Recently, as part of that reboot, Lamour Sansone was tweeted at the 2020 AIGA National Design Conference speaking about how Cheryl D Holmes Miller’s work has influenced her own practice and understanding of the field and serves as a touchstone for her anti-racism and equity work.
I’ve had my frustrations with the “design” conversation and its billing as “the” solution. Just google “design in education” and you’ll get page after page of resources — people who will help guide you through a transformative processes, “change by design” deep dives that will bear solutions reaching into the arts, instructional technology, construction of new facilities, STEM (of course! that’s where the money is), and even in school district administration, of all things. As expressed recently in Atlantic magazine, “there are many flavors, colors, and brands of design thinking for educators to choose from”. So, one must ask, how come I haven’t seen it making much of a difference in classrooms? The noise level is high, the impact not so much.
In 2009, Tim Brown’s Change by Design opened the floodgates for bringing “design thinking”, “design innovation”, “design strategies” into education (and most everywhere else). Almost overnight, if you didn’t include the word design, one couldn’t possibly create, innovate, or seriously attempt to address big challenges. By the early 2000-teens, it seemed everyone was hosting design thinking events, expounding on how they employed it as would-be leaders in the field. But it seemed to be an in-bred conversation with little impact on schools and classrooms. I wanted to see if I was missing something.
Digging deeper, more provocations began to appear. A presentation by Natasha Jen, speaking to other ground-level designers, rued the fact that the “design” fad had become just that —a fad— and core principles and practices had been lost. An Atlantic article, also surfaced familiar themes and I also read some of Lee Vinsel’s commentary as well. His distaste for the design rage is quite apparent.

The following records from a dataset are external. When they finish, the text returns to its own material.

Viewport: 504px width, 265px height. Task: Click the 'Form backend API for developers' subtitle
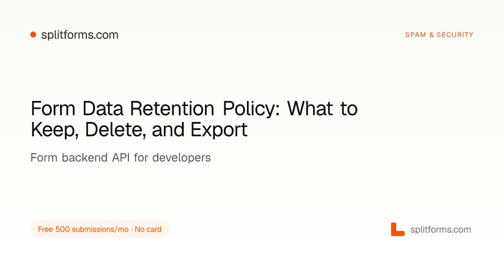click(121, 158)
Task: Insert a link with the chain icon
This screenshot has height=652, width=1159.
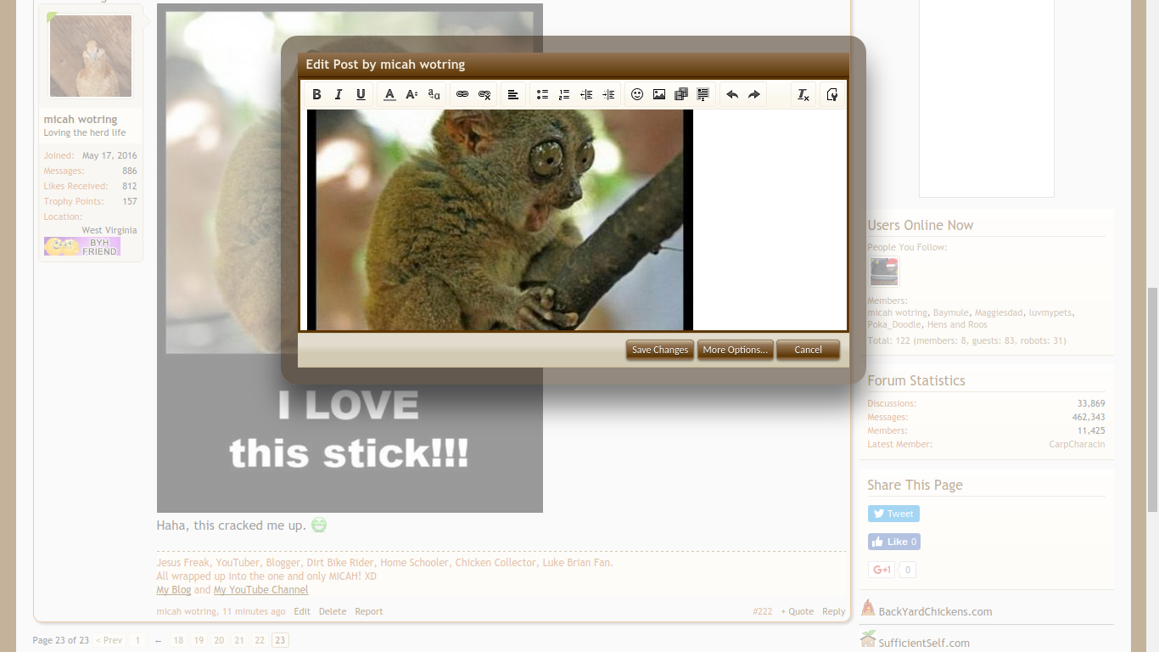Action: click(462, 95)
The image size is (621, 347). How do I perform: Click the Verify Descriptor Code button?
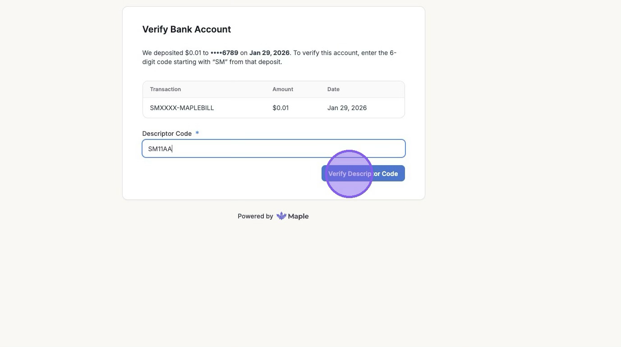coord(363,174)
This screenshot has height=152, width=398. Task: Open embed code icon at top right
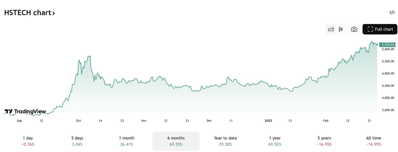(x=392, y=12)
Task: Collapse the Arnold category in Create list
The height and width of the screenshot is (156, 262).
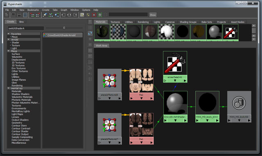Action: tap(8, 39)
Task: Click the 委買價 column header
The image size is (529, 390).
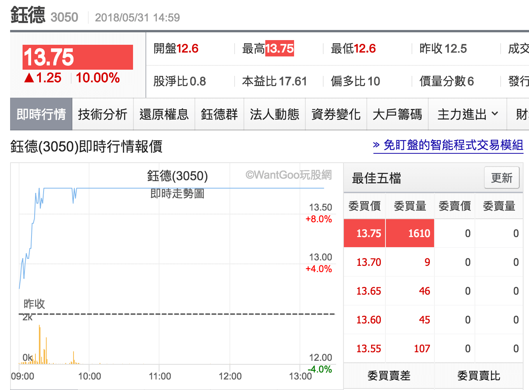Action: [364, 206]
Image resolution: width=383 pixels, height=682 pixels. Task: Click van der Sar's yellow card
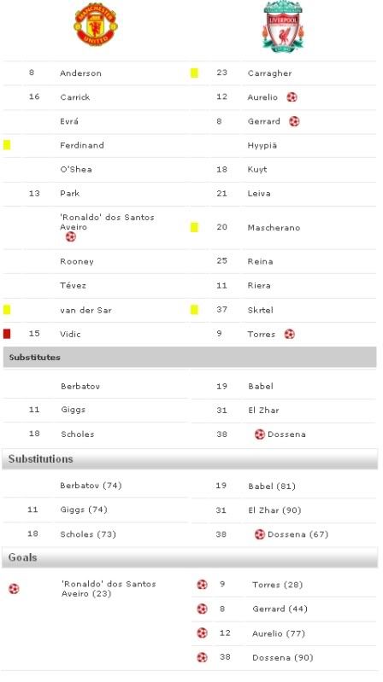[x=7, y=310]
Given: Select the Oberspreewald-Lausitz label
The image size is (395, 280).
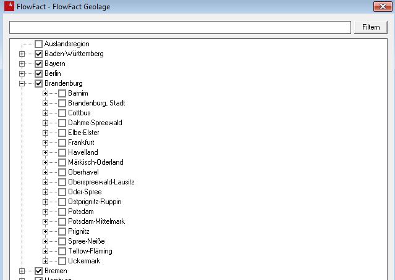Looking at the screenshot, I should click(x=101, y=183).
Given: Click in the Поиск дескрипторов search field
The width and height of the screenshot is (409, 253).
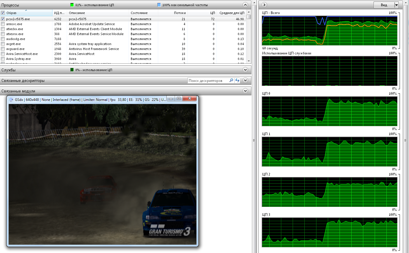Looking at the screenshot, I should [x=208, y=80].
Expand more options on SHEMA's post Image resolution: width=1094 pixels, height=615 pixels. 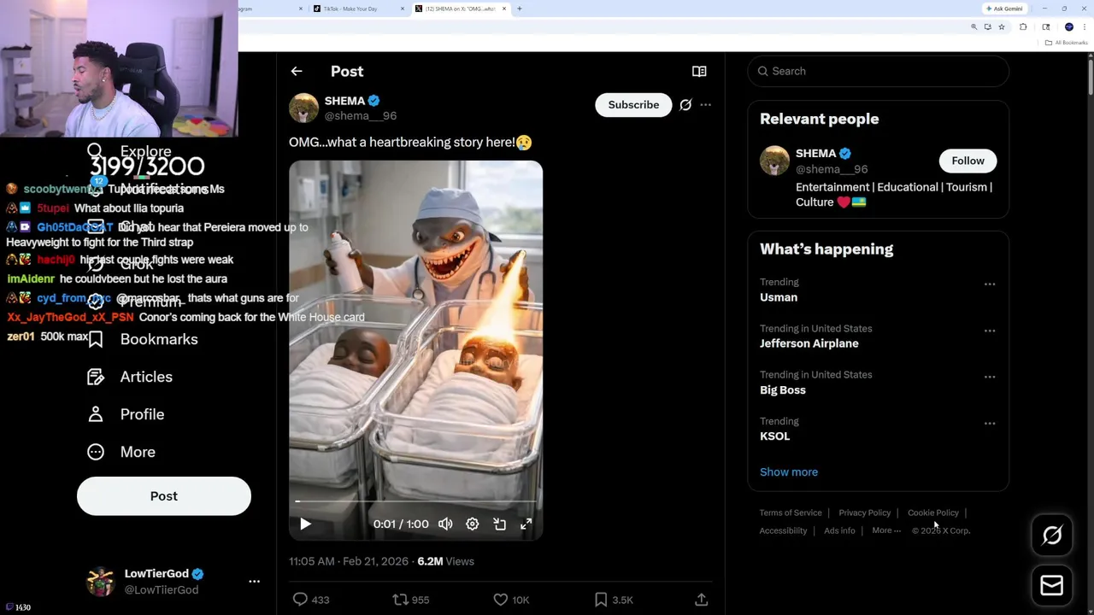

Design thinking can make a difference, I want to be sure to add. It provides a helpful set of principles and practices. It can move us beyond our traditions and blind-spots. Its no panacea but we should be using it as part of our reimagining schools. And on occasion, I do see many of those ideas doing well in some early-years programs for those who can afford them, in arts-based lab schools, and in some independent and “American” schools abroad. But the question of why all these big ideas seem to be absent from instructional thinking in our “regular schools” has remained a personal irritant. So, a year ago when I heard similar recognition of those critiques from Lamour Sansone at a Froebel conference she had helped to organize —“Essential components of design education are not being understood and utilized nearly as well as they might in our schools”— I had a hunch, and a hankering, that she might have in mind to re-open her shop to schools and educators.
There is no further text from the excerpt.